Short exercise:
Convert the rows between the line holding "Given: Click the topic" and the line holding "click(321, 346)", inclusive, into a Markdown table with the columns No. and Text, skipping blank lines and leaving out the pictures. Put a running row number in No. and the line itself in Text.

Task inputs:
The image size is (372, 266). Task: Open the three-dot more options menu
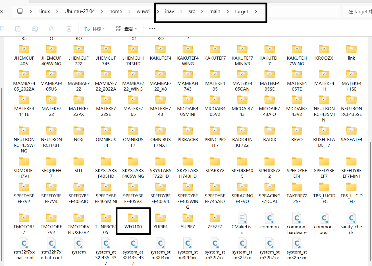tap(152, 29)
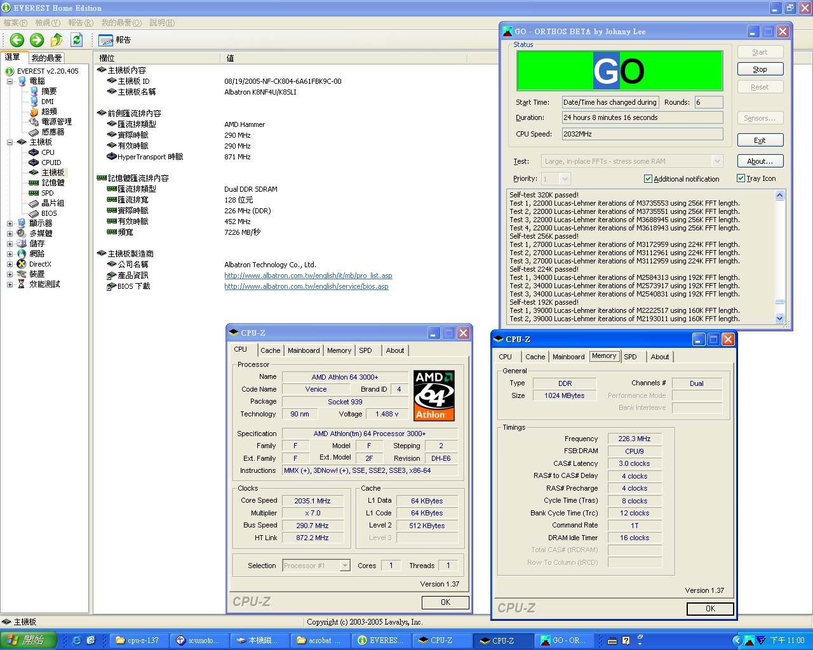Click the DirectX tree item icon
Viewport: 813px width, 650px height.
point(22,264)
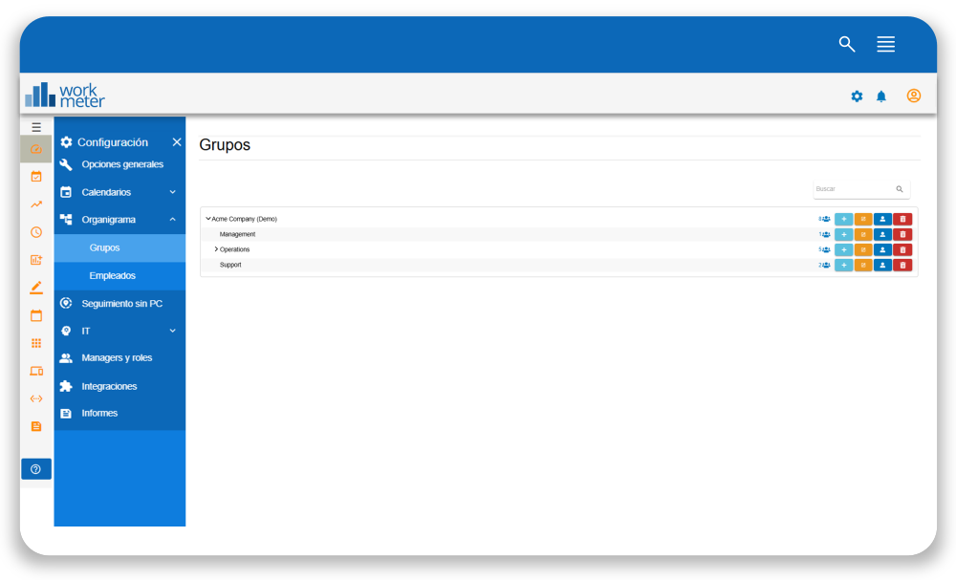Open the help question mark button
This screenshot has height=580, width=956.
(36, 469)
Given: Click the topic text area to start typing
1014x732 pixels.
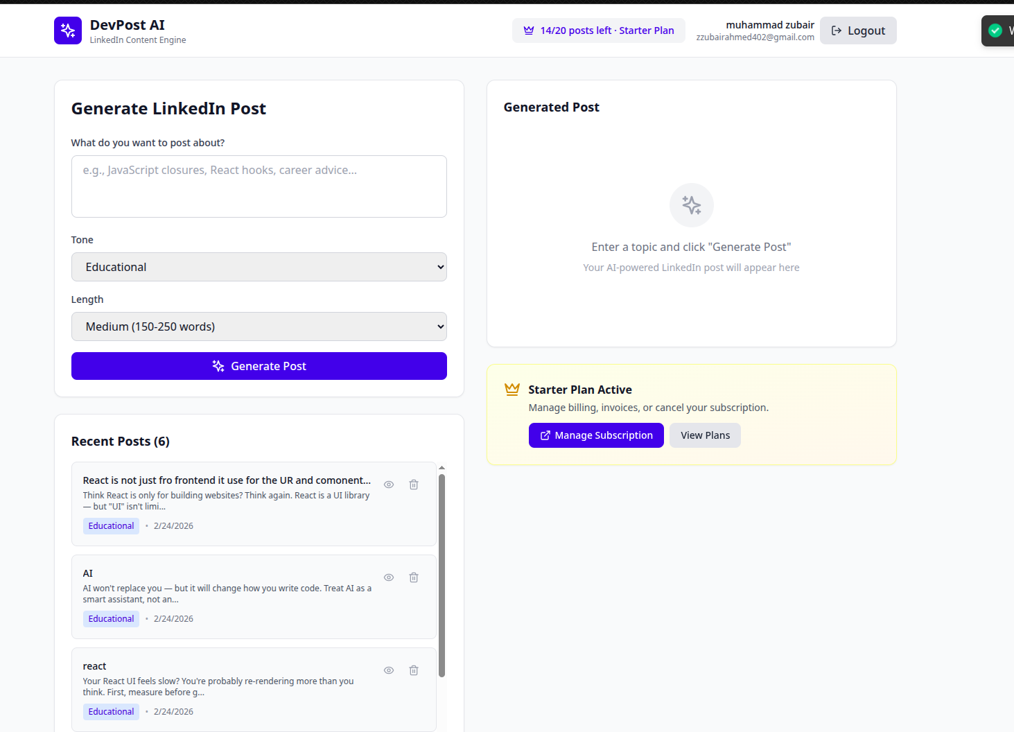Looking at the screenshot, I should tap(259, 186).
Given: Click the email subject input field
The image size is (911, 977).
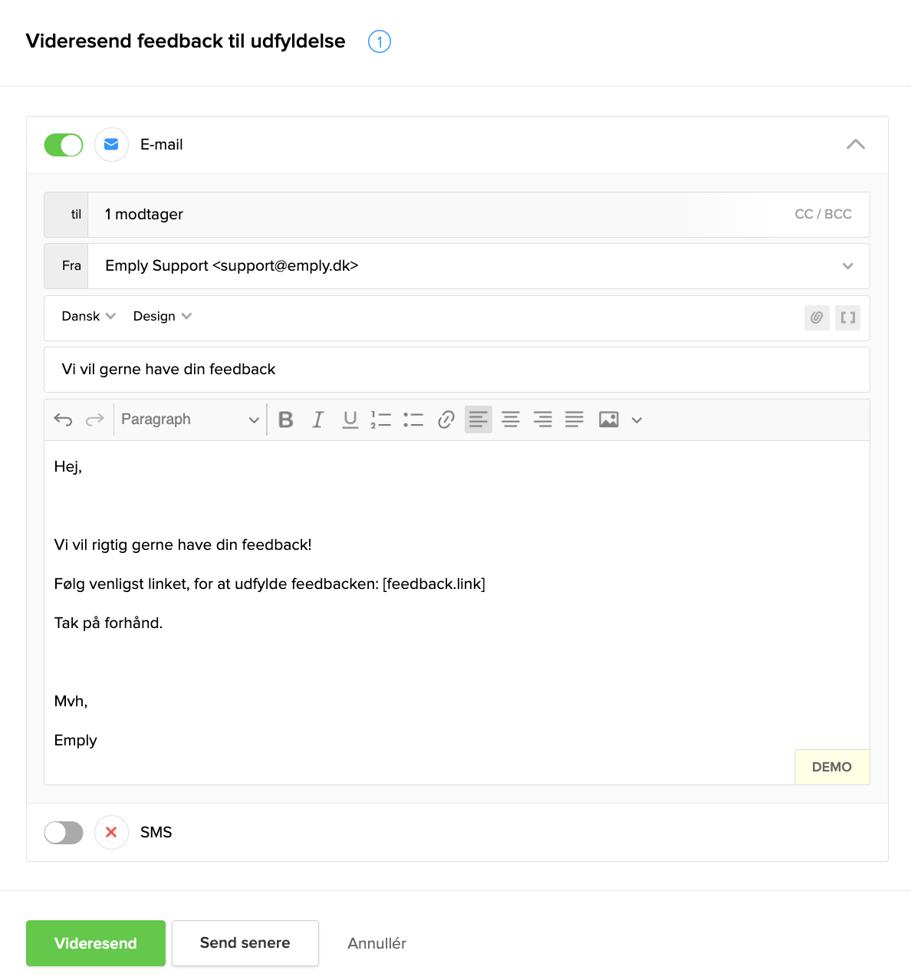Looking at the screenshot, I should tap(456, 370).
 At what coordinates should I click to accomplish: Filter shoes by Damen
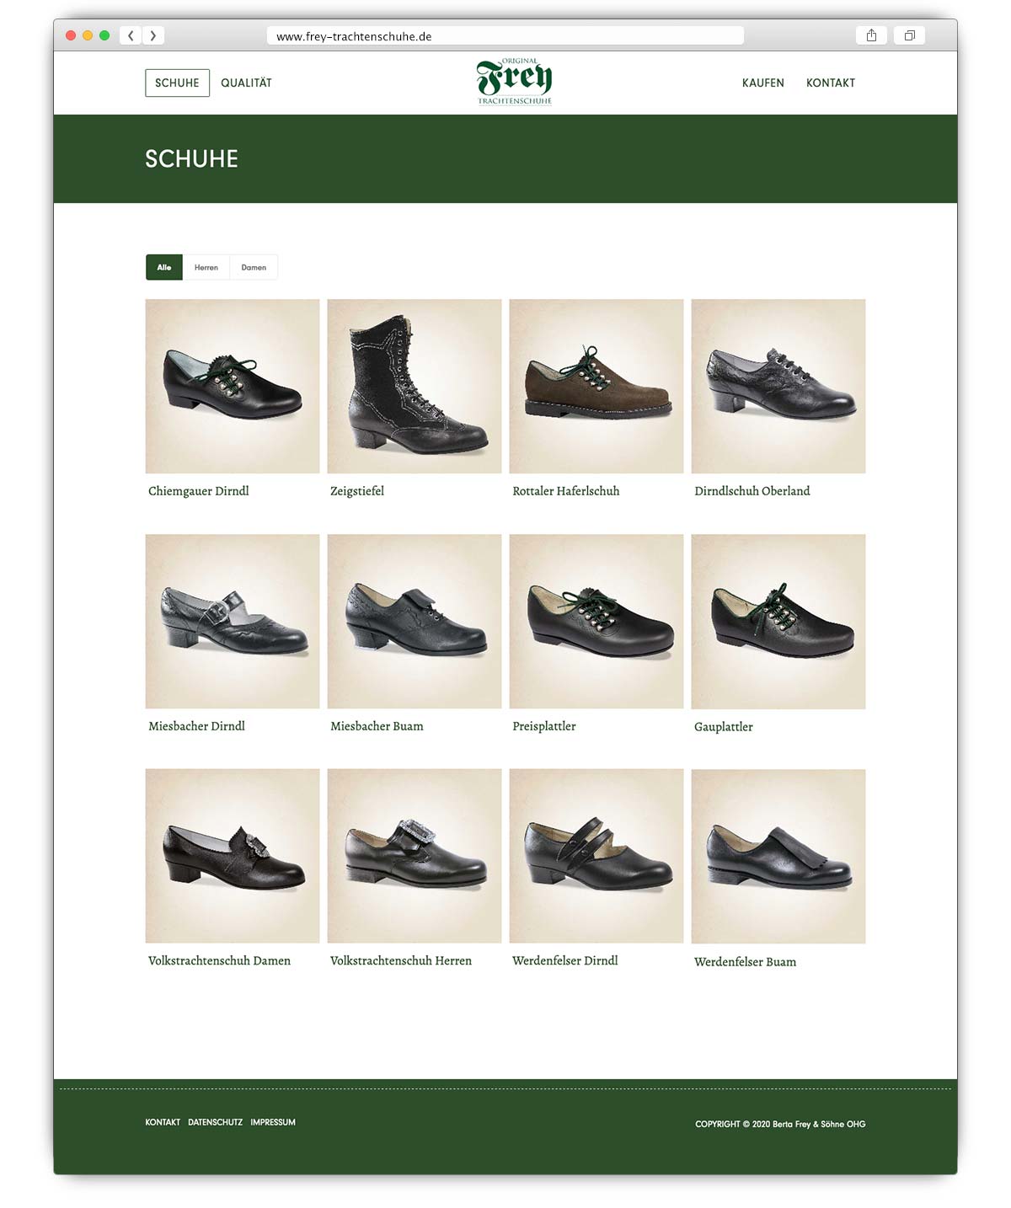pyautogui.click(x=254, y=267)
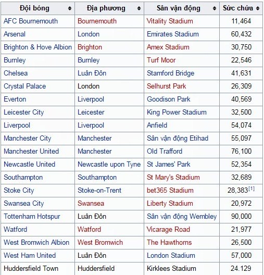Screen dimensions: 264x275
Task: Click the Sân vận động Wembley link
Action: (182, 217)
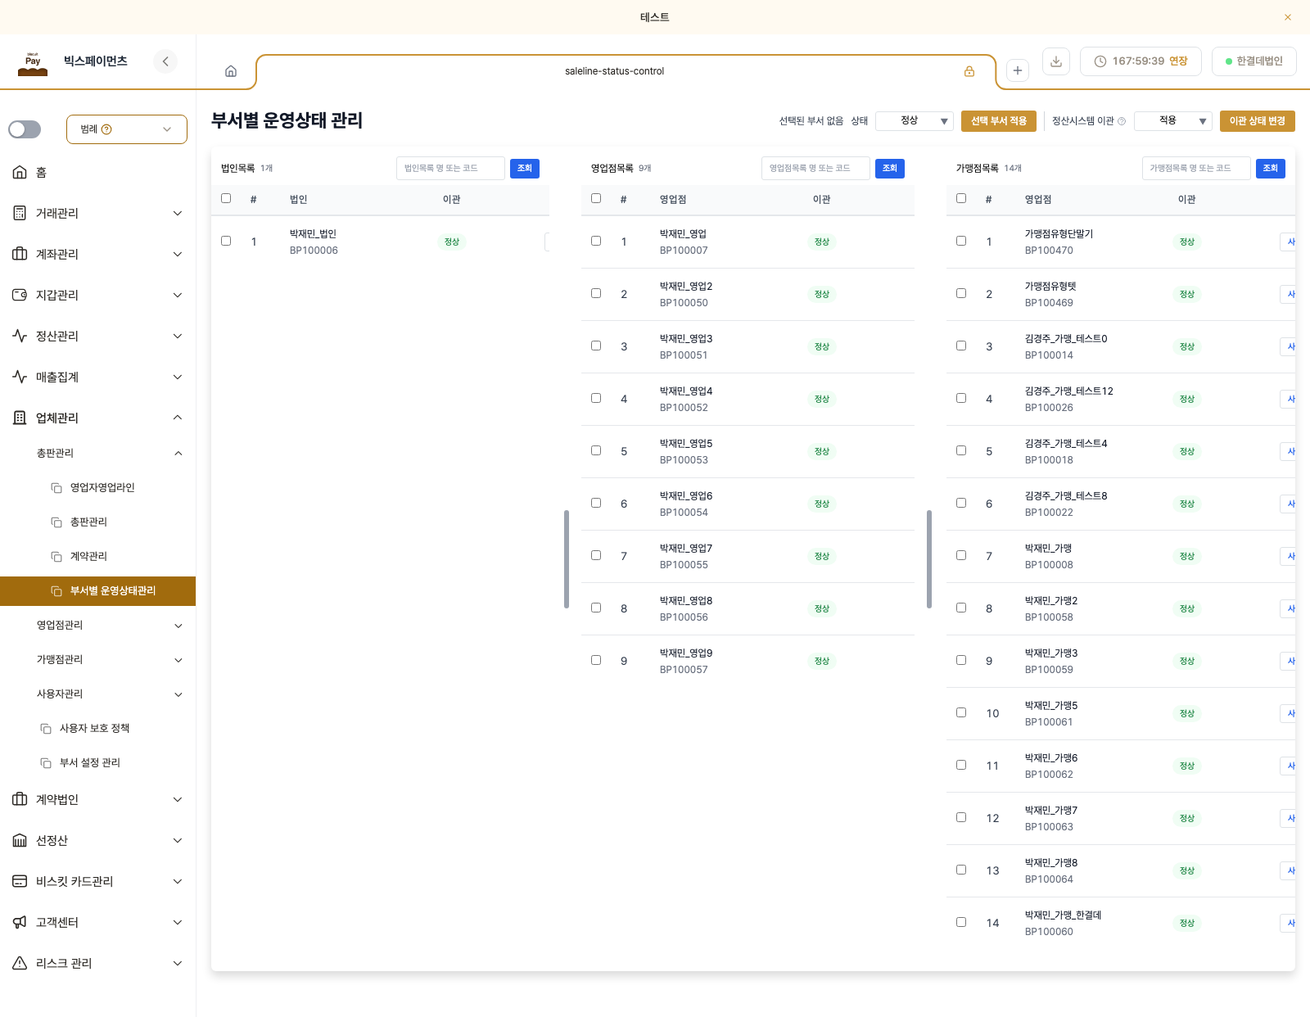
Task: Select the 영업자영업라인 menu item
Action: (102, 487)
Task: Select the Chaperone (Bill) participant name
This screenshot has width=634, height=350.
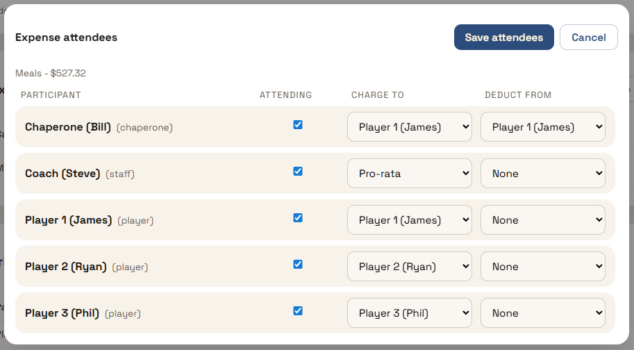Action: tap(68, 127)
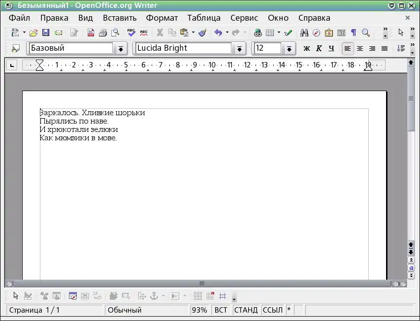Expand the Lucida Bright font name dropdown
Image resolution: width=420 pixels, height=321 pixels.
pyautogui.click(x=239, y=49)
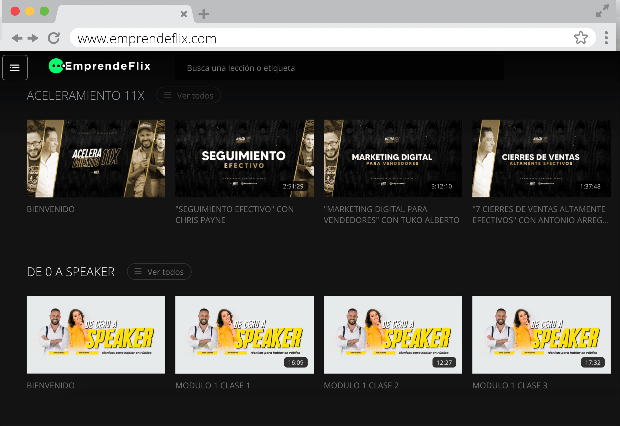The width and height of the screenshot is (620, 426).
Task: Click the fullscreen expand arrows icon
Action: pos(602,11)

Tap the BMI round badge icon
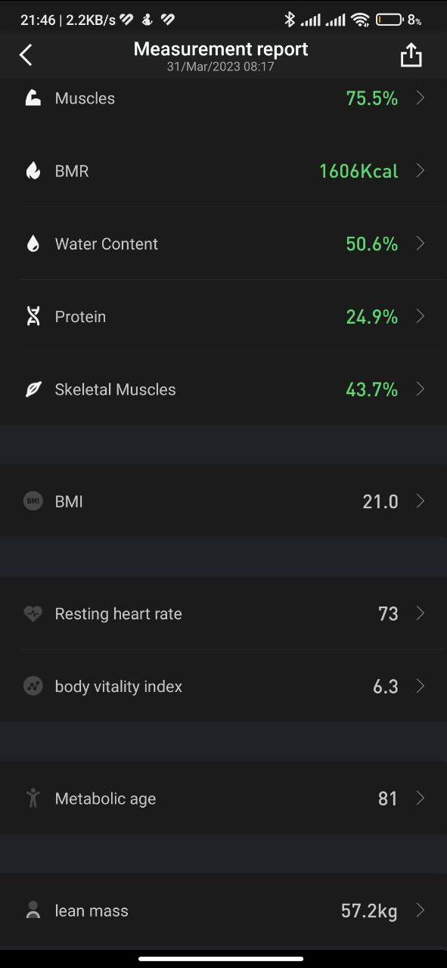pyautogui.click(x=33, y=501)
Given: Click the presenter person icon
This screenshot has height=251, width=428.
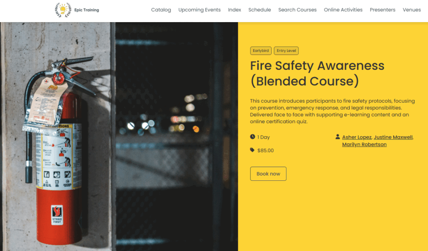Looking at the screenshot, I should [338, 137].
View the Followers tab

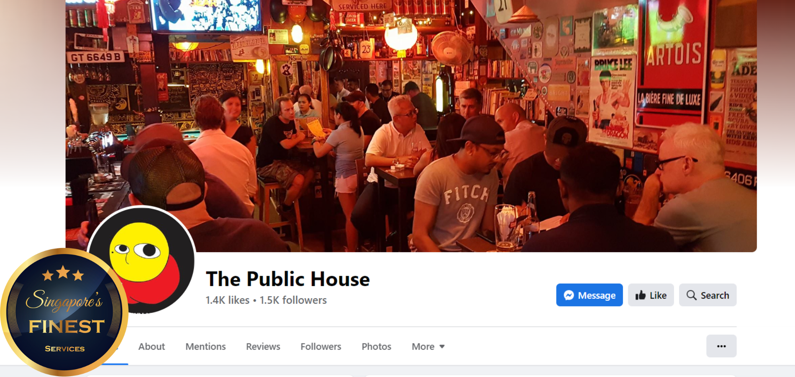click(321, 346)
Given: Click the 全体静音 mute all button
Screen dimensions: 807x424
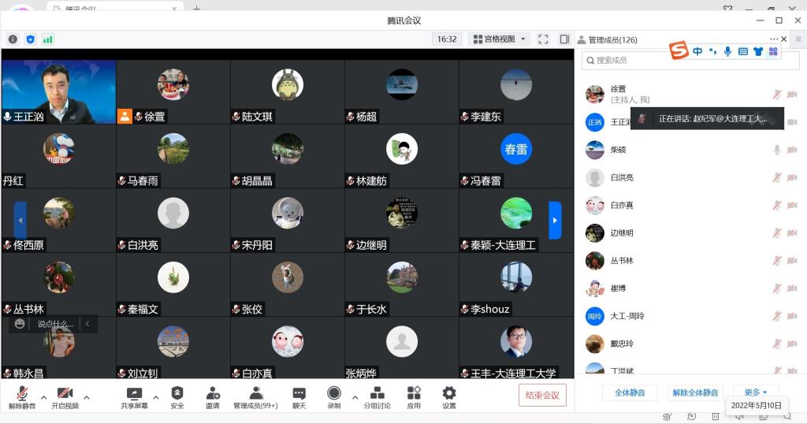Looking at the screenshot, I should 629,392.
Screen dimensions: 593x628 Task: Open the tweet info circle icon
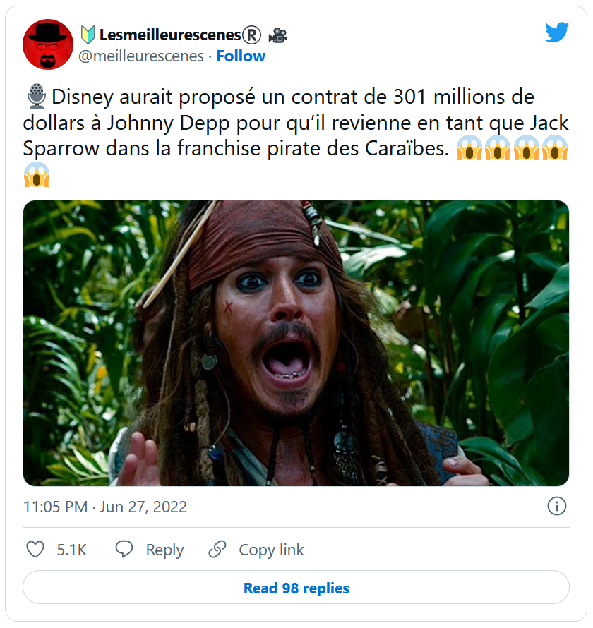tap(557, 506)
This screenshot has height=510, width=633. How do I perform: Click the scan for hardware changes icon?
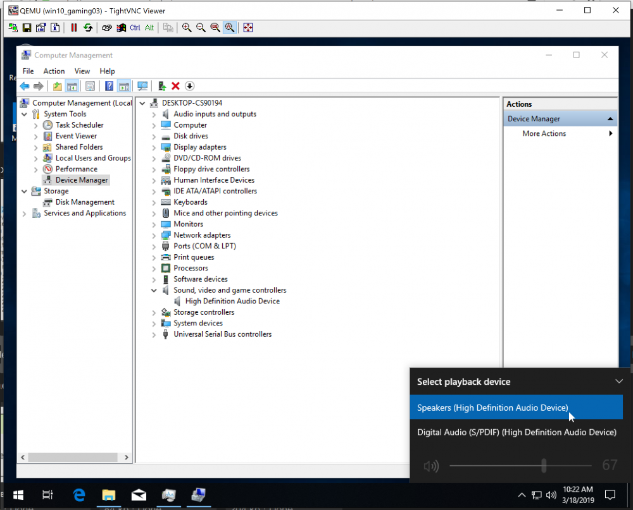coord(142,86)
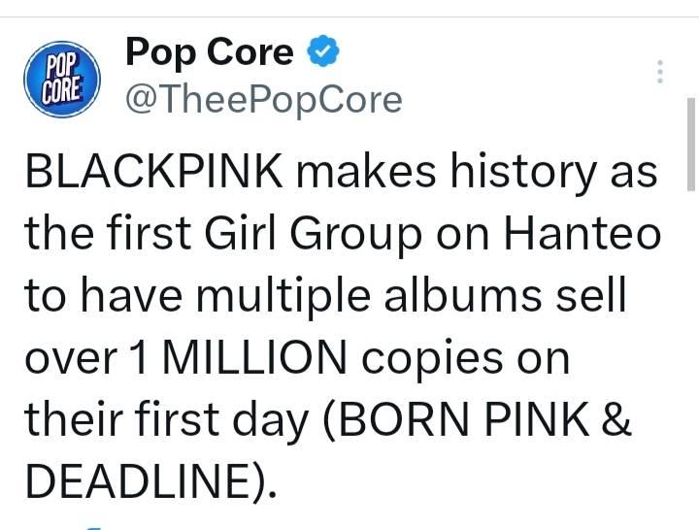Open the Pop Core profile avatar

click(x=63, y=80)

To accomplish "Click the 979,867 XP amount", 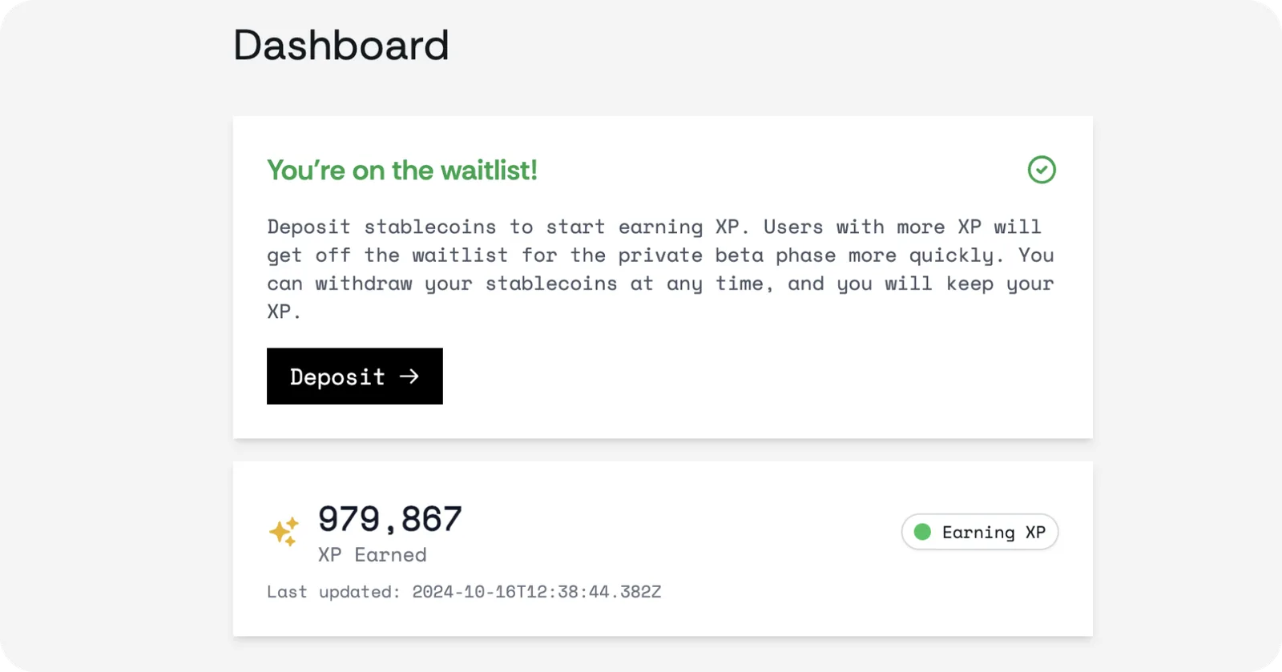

Result:
| No. | Text |
|---|---|
| 1 | Given: Click the topic text area to start typing |
| 2 | 1014x732 pixels. |
| 3 | Looking at the screenshot, I should tap(259, 186). |
| 4 | Given: Click the email subject input field |
| 5 | The image size is (911, 977). |
| 6 | Looking at the screenshot, I should tap(456, 370). |
| 7 |  At what coordinates should I click to accomplish: Filter shoes by Damen |
| 8 | pyautogui.click(x=254, y=267) |
| 9 | Screen dimensions: 264x275 |
| 10 | Task: Click the Sân vận động Wembley link |
| 11 | Action: (182, 217) |
| 12 | Task: Select the 영업자영업라인 menu item |
| 13 | Action: (102, 487) |
| 14 | Task: Select the Chaperone (Bill) participant name |
| 15 | This screenshot has width=634, height=350. |
| 16 | Action: tap(68, 127) |
| 17 | Expand the Lucida Bright font name dropdown |
| 18 | Image resolution: width=420 pixels, height=321 pixels. |
| 19 | pyautogui.click(x=239, y=49) |
| 20 | The width and height of the screenshot is (620, 426). |
| 21 | Task: Click the fullscreen expand arrows icon |
| 22 | Action: pos(602,11) |
| 23 | Tap the BMI round badge icon |
| 24 | pyautogui.click(x=33, y=501) |
| 25 | Given: Click the presenter person icon |
| 26 | This screenshot has height=251, width=428. |
| 27 | Looking at the screenshot, I should [338, 137]. |
| 28 | View the Followers tab |
| 29 | click(321, 346) |